**WORK TO BE COMPLETED:** Convert the listing below to a JSON array of strings with one string per line, covering every line and omitting blank ones.
--- START DATA LINES ---
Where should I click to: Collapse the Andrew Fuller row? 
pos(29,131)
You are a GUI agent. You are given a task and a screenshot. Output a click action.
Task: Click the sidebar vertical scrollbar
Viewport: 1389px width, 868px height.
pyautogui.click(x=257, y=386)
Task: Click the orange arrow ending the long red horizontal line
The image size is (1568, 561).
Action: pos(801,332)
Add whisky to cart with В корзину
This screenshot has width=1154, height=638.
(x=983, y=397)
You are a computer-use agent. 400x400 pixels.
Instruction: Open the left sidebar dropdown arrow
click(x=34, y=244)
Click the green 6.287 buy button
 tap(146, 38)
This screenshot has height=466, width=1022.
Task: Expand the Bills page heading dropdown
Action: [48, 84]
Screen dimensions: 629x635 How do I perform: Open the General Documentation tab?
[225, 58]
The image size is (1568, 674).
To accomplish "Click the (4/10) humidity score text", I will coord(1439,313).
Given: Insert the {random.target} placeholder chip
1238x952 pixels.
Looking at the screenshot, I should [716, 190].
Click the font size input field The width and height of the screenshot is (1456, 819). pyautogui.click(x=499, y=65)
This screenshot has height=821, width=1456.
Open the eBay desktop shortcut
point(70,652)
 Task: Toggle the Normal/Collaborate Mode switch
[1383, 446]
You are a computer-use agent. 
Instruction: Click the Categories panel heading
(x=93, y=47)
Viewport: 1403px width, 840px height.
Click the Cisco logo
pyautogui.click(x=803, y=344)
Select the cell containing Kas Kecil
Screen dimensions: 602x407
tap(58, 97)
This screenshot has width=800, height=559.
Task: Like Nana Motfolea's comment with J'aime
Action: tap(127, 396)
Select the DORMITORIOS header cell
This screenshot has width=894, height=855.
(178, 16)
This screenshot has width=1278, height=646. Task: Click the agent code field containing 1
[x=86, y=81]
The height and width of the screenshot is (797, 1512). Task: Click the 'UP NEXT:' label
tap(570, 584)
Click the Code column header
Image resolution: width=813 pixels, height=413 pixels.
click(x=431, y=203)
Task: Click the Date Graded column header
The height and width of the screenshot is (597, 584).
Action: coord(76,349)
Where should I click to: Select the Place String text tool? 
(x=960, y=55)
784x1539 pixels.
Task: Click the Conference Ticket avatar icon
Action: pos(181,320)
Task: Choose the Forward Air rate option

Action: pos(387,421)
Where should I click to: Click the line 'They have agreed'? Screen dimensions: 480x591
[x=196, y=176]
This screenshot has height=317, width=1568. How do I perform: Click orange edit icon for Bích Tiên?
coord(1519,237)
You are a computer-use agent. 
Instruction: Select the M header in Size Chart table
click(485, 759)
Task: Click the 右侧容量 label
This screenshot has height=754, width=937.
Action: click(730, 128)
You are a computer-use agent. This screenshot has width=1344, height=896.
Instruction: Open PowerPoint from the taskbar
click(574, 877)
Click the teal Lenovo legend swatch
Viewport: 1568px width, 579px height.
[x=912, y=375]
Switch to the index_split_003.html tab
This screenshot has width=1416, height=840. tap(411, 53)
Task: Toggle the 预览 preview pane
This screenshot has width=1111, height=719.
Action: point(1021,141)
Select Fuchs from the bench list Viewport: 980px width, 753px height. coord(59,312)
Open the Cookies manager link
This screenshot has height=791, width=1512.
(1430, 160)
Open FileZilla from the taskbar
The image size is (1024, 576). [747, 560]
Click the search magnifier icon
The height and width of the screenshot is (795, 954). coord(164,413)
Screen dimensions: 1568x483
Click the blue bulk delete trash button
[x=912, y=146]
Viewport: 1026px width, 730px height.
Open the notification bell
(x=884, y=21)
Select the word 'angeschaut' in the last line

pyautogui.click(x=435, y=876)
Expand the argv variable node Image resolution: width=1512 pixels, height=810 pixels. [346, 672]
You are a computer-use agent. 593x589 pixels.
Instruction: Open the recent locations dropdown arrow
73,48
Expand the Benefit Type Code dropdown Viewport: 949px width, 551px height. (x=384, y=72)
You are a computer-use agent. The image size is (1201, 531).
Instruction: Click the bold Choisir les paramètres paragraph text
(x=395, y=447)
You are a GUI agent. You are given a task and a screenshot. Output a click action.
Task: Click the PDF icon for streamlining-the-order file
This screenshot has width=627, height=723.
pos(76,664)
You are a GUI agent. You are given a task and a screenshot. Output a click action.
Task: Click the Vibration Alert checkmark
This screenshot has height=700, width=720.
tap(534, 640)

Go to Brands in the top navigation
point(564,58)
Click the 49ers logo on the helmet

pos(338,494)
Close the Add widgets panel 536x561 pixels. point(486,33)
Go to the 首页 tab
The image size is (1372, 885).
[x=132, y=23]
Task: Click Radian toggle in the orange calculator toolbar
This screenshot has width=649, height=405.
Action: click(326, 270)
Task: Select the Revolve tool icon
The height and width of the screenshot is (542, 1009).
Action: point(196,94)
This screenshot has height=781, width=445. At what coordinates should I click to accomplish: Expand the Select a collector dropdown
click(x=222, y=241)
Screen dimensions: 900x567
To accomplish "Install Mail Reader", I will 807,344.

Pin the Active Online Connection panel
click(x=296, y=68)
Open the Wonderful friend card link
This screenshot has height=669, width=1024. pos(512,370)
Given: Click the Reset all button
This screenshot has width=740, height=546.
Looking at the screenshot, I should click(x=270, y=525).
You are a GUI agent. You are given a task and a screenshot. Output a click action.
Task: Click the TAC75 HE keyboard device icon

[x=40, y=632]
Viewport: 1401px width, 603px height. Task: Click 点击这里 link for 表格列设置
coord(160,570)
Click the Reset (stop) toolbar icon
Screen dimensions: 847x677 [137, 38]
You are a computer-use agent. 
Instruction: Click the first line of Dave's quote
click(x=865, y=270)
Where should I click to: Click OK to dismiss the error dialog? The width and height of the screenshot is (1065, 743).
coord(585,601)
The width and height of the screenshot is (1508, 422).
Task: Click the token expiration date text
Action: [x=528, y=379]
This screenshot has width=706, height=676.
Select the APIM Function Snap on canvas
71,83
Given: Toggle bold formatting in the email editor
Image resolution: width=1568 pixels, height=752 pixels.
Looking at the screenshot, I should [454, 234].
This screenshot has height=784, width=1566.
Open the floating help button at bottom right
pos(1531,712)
--- END DATA LINES ---
**TASK SOLUTION:**
[
  "Where should I click to: Collapse the Andrew Fuller row? ",
  "pos(29,131)",
  "You are a GUI agent. You are given a task and a screenshot. Output a click action.",
  "Task: Click the sidebar vertical scrollbar",
  "Viewport: 1389px width, 868px height.",
  "pyautogui.click(x=257, y=386)",
  "Task: Click the orange arrow ending the long red horizontal line",
  "The image size is (1568, 561).",
  "Action: pos(801,332)",
  "Add whisky to cart with В корзину",
  "This screenshot has width=1154, height=638.",
  "(x=983, y=397)",
  "You are a computer-use agent. 400x400 pixels.",
  "Instruction: Open the left sidebar dropdown arrow",
  "click(x=34, y=244)",
  "Click the green 6.287 buy button",
  " tap(146, 38)",
  "This screenshot has height=466, width=1022.",
  "Task: Expand the Bills page heading dropdown",
  "Action: [48, 84]",
  "Screen dimensions: 629x635 How do I perform: Open the General Documentation tab?",
  "[225, 58]",
  "The image size is (1568, 674).",
  "To accomplish \"Click the (4/10) humidity score text\", I will coord(1439,313).",
  "Given: Insert the {random.target} placeholder chip",
  "1238x952 pixels.",
  "Looking at the screenshot, I should [716, 190].",
  "Click the font size input field The width and height of the screenshot is (1456, 819). pyautogui.click(x=499, y=65)",
  "This screenshot has height=821, width=1456.",
  "Open the eBay desktop shortcut",
  "point(70,652)",
  " Task: Toggle the Normal/Collaborate Mode switch",
  "[1383, 446]",
  "You are a computer-use agent. ",
  "Instruction: Click the Categories panel heading",
  "(x=93, y=47)",
  "Viewport: 1403px width, 840px height.",
  "Click the Cisco logo",
  "pyautogui.click(x=803, y=344)",
  "Select the cell containing Kas Kecil",
  "Screen dimensions: 602x407",
  "tap(58, 97)",
  "This screenshot has width=800, height=559.",
  "Task: Like Nana Motfolea's comment with J'aime",
  "Action: tap(127, 396)",
  "Select the DORMITORIOS header cell",
  "This screenshot has width=894, height=855.",
  "(178, 16)",
  "This screenshot has width=1278, height=646. Task: Click the agent code field containing 1",
  "[x=86, y=81]",
  "The height and width of the screenshot is (797, 1512). Task: Click the 'UP NEXT:' label",
  "tap(570, 584)",
  "Click the Code column header",
  "Image resolution: width=813 pixels, height=413 pixels.",
  "click(x=431, y=203)",
  "Task: Click the Date Graded column header",
  "The height and width of the screenshot is (597, 584).",
  "Action: coord(76,349)",
  "Where should I click to: Select the Place String text tool? ",
  "(x=960, y=55)",
  "784x1539 pixels.",
  "Task: Click the Conference Ticket avatar icon",
  "Action: pos(181,320)",
  "Task: Choose the Forward Air rate option",
  "Action: pos(387,421)",
  "Where should I click to: Click the line 'They have agreed'? Screen dimensions: 480x591",
  "[x=196, y=176]",
  "This screenshot has height=317, width=1568. How do I perform: Click orange edit icon for Bích Tiên?",
  "coord(1519,237)",
  "You are a computer-use agent. ",
  "Instruction: Select the M header in Size Chart table",
  "click(485, 759)",
  "Task: Click the 右侧容量 label",
  "This screenshot has height=754, width=937.",
  "Action: click(730, 128)",
  "You are a computer-use agent. This screenshot has width=1344, height=896.",
  "Instruction: Open PowerPoint from the taskbar",
  "click(574, 877)",
  "Click the teal Lenovo legend swatch",
  "Viewport: 1568px width, 579px height.",
  "[x=912, y=375]",
  "Switch to the index_split_003.html tab",
  "This screenshot has width=1416, height=840. tap(411, 53)",
  "Task: Toggle the 预览 preview pane",
  "This screenshot has width=1111, height=719.",
  "Action: point(1021,141)",
  "Select Fuchs from the bench list Viewport: 980px width, 753px height. coord(59,312)",
  "Open the Cookies manager link",
  "This screenshot has height=791, width=1512.",
  "(1430, 160)",
  "Open FileZilla from the taskbar",
  "The image size is (1024, 576). [747, 560]",
  "Click the search magnifier icon",
  "The height and width of the screenshot is (795, 954). coord(164,413)",
  "Screen dimensions: 1568x483",
  "Click the blue bulk delete trash button",
  "[x=912, y=146]",
  "Viewport: 1026px width, 730px height.",
  "Open the notification bell",
  "(x=884, y=21)",
  "Select the word 'angeschaut' in the last line",
  "pyautogui.click(x=435, y=876)",
  "Expand the argv variable node Image resolution: width=1512 pixels, height=810 pixels. [346, 672]",
  "You are a computer-use agent. 593x589 pixels.",
  "Instruction: Open the recent locations dropdown arrow",
  "73,48",
  "Expand the Benefit Type Code dropdown Viewport: 949px width, 551px height. (x=384, y=72)",
  "You are a computer-use agent. The image size is (1201, 531).",
  "Instruction: Click the bold Choisir les paramètres paragraph text",
  "(x=395, y=447)",
  "You are a GUI agent. You are given a task and a screenshot. Output a click action.",
  "Task: Click the PDF icon for streamlining-the-order file",
  "This screenshot has width=627, height=723.",
  "pos(76,664)",
  "You are a GUI agent. You are given a task and a screenshot. Output a click action.",
  "Task: Click the Vibration Alert checkmark",
  "This screenshot has height=700, width=720.",
  "tap(534, 640)",
  "Go to Brands in the top navigation",
  "point(564,58)",
  "Click the 49ers logo on the helmet",
  "pos(338,494)",
  "Close the Add widgets panel 536x561 pixels. point(486,33)",
  "Go to the 首页 tab",
  "The image size is (1372, 885).",
  "[x=132, y=23]",
  "Task: Click Radian toggle in the orange calculator toolbar",
  "This screenshot has width=649, height=405.",
  "Action: click(326, 270)",
  "Task: Select the Revolve tool icon",
  "The height and width of the screenshot is (542, 1009).",
  "Action: point(196,94)",
  "This screenshot has height=781, width=445. At what coordinates should I click to accomplish: Expand the Select a collector dropdown",
  "click(x=222, y=241)",
  "Screen dimensions: 900x567",
  "To accomplish \"Install Mail Reader\", I will 807,344.",
  "Pin the Active Online Connection panel",
  "click(x=296, y=68)",
  "Open the Wonderful friend card link",
  "This screenshot has height=669, width=1024. pos(512,370)",
  "Given: Click the Reset all button",
  "This screenshot has width=740, height=546.",
  "Looking at the screenshot, I should click(x=270, y=525).",
  "You are a GUI agent. You are given a task and a screenshot. Output a click action.",
  "Task: Click the TAC75 HE keyboard device icon",
  "[x=40, y=632]",
  "Viewport: 1401px width, 603px height. Task: Click 点击这里 link for 表格列设置",
  "coord(160,570)",
  "Click the Reset (stop) toolbar icon",
  "Screen dimensions: 847x677 [137, 38]",
  "You are a computer-use agent. ",
  "Instruction: Click the first line of Dave's quote",
  "click(x=865, y=270)",
  "Where should I click to: Click OK to dismiss the error dialog? The width and height of the screenshot is (1065, 743).",
  "coord(585,601)",
  "The width and height of the screenshot is (1508, 422).",
  "Task: Click the token expiration date text",
  "Action: [x=528, y=379]",
  "This screenshot has width=706, height=676.",
  "Select the APIM Function Snap on canvas",
  "71,83",
  "Given: Toggle bold formatting in the email editor",
  "Image resolution: width=1568 pixels, height=752 pixels.",
  "Looking at the screenshot, I should [454, 234].",
  "This screenshot has height=784, width=1566.",
  "Open the floating help button at bottom right",
  "pos(1531,712)"
]